40 years ago on August 20 1977, Voyager 2 was launched from the NASA Kennedy Space Centre at Cape Canaveral, Florida, followed 16 days later by Voyager 1, with the latter on a faster, shorter trajectory. These two robotic space probes were part of the Voyager programme that would eventually study planets in our solar system which, up until that point, had only been seen through telescopes and with limited accessible facts for us back on Earth.
The Farthest tells us the story of their launch, of the scientists involved and this is achieved with absorbing tales of how it happened, sometimes in extraordinary circumstances and it’s all utterly captivating. For as long as I can recall, I’ve had a deep fascination with science and space, plus those things you might feel are beyond our everyday lives. The inspiring thing about science, which can often be forgotten, is its perpetual ability to always ask why and how, plus, if the truth be known, it’s also unassuming enough to admit if it doesn’t understand. But again, on the flip-side of that, science will also endeavour to discover the answers if it believes it can find a way. That’s its beauty, and those benefits are featured in various ways throughout this documentary.

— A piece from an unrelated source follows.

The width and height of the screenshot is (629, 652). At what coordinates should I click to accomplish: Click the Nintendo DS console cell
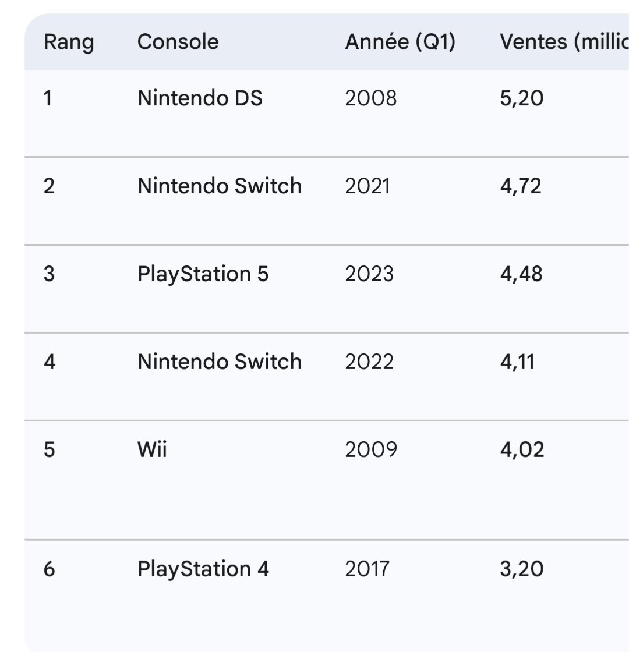pos(200,98)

With her second documentary feature, writer and director Emer Reynolds offers us a truly unique insight to the events that occurred during those early years of huge findings, and what it did for the world. Although Voyager initially aimed to send back the first close-up pictures of Jupiter and Saturn, and it does with aplomb and vigour, it also gave scientists a better understand of the planets within our solar system and consequentially sent back information beyond expectation. Eventually everyone got to learn more than they’d hoped, plus more about the moons around those planets and even constant surprises when the probes moved towards Neptune and Uranus. We get to learn about the time capsule of information they put on board, the ‘Golden Record’ which stored recordings of our cultures, music and life on Earth, and also how the spacecraft excelled and, ultimately, moved beyond the edges of our Solar System’s heliosphere and off into the endless reaches of interstellar space.
For me The Farthest is one of those documentaries you can just immerse within and enjoy. As it’s mainly interview based, alongside CGI graphics and photography from original images sent back by Voyager(s), it’s important that the interviewees are people you can connect to and you really do, mainly due to their dedicated passion and excitement to the cause, even looking back from the present day.

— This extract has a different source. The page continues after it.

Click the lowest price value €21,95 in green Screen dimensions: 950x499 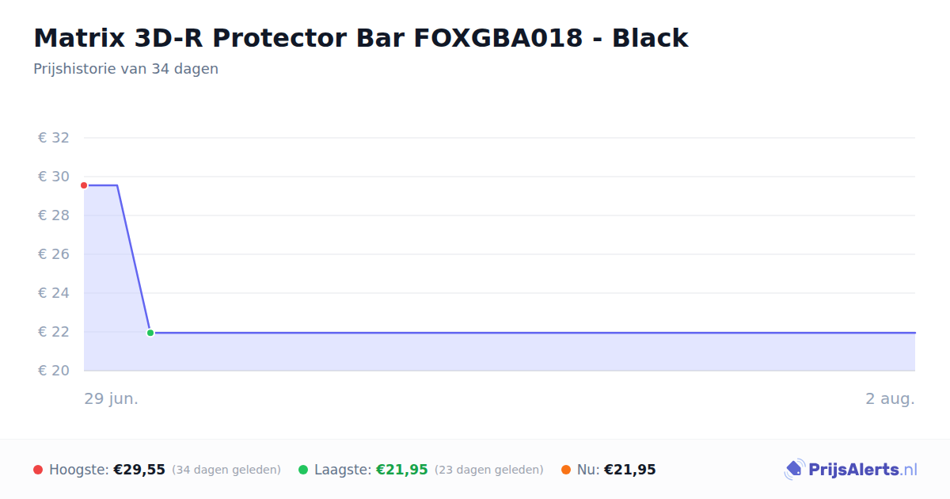coord(402,470)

This wasn’t just scientists throwing things out into our Solar System and seeing what happened, well in some senses it was, but it was also expanding the knowledge of our own existence forward in leaps and bounds. The mathematics involved and the computer reprogramming as Voyager 1 and 2 were out collecting data is mind-blowing. To think that the computer memory on the spacecraft is basically the equivalent of your central locking on your car key-fob, and to understand what they achieved is beyond remarkable. This is a tribute to their hard work, super intelligence and that little bit of hope that somehow helps humans find things we’d never known about before.
Packed full of facts, figures and information plus bursting at the seams with enthusiasm, appetite and intrigue, Reynolds‘ The Farthest is the ultimate space documentary by being a true celebration of science and possibilities becoming possible. Remarkable.